Langenbecks Arch Surg. 2003 Sep;388(4):250-4. doi: 10.1007/s00423-003-0399-x. Epub 2003 Aug 9.
Some patients develop gastroesophageal reflux disease (GERD) after a distal gastrectomy. In these patients, the evaluation of GERD with 24-h pH monitoring could be difficult because they may have an insufficient amount of gastric acid.
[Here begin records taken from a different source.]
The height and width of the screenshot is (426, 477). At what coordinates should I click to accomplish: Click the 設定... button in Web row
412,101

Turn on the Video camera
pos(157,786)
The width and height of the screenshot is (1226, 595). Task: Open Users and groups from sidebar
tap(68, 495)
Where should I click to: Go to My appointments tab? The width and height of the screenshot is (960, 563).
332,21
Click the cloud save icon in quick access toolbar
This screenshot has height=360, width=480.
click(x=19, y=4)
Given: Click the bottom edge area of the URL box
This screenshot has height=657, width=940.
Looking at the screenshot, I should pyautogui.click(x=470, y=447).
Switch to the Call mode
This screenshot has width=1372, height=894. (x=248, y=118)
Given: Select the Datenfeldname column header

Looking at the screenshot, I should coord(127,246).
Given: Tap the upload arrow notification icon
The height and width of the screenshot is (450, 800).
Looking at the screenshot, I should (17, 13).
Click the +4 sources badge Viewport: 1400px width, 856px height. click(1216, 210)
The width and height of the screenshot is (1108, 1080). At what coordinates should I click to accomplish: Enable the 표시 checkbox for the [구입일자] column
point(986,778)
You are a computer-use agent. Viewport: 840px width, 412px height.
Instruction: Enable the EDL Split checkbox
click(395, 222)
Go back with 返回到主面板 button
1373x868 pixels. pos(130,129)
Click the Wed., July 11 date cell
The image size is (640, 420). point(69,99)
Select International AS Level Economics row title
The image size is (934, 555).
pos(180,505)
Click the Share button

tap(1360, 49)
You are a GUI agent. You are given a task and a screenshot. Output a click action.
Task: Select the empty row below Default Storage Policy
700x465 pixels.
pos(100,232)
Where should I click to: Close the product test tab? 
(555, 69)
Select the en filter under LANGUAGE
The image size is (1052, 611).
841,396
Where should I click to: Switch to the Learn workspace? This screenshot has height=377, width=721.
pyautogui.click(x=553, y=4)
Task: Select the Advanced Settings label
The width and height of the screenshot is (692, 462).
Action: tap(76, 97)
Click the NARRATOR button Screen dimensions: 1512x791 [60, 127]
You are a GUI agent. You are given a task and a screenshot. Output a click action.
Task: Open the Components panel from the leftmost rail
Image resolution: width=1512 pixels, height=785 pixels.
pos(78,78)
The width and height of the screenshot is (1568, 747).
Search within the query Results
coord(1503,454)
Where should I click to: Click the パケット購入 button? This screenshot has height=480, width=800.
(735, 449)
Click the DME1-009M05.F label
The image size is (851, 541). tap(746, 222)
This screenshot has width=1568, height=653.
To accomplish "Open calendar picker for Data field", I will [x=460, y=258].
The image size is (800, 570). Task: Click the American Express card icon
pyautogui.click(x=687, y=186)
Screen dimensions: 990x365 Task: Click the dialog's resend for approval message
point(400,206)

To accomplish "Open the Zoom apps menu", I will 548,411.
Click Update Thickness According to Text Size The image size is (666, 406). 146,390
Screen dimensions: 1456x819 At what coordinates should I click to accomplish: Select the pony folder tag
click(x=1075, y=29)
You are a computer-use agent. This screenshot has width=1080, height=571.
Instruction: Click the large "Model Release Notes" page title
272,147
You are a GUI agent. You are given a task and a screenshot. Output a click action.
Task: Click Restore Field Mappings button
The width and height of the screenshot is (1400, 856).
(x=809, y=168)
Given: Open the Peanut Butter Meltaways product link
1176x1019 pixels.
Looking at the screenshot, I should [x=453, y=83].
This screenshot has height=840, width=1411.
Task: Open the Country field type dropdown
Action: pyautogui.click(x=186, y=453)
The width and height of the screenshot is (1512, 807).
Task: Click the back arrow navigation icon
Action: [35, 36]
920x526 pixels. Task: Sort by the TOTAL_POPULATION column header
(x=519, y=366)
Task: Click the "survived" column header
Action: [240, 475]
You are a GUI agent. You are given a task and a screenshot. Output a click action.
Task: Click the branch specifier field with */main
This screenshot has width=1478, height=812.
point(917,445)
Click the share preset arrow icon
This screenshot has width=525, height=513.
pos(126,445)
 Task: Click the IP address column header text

To evaluate GERD following a distal gastrectomy, we retrospectively evaluated 38 patients postoperatively with an acid reflux test (ART), a barium study, endoscopy, and esophageal manometry. Three reconstructive procedures, Billroth I (B-I group: 14 patients), Billroth II (B-II group: 11 patients), and jejunal interposition (interposition group: 13 patients) were compared with respect to GERD and short- term operation results.
Operation time and postoperative hospital stay were longest in the interposition group. Reflux symptoms were present in ten patients (26%). The ART, barium study and endoscopy demonstrated evidence of GERD in 22 (58%), 10 (26%) and 4 (11%) of the 38 patients, respectively. The frequency of a positive ART in the interposition group was significantly lower than in both the B-I and the B-II groups. The abdominal length of the lower esophageal sphincter in the interposition group was higher than that in the B-II group ( P<0.05).
Although jejunal interposition required longer operation time and hospital stay, the lower esophageal sphincter function following jejunal interposition appears to be superior to that following a Billroth-I or Billroth-II procedure.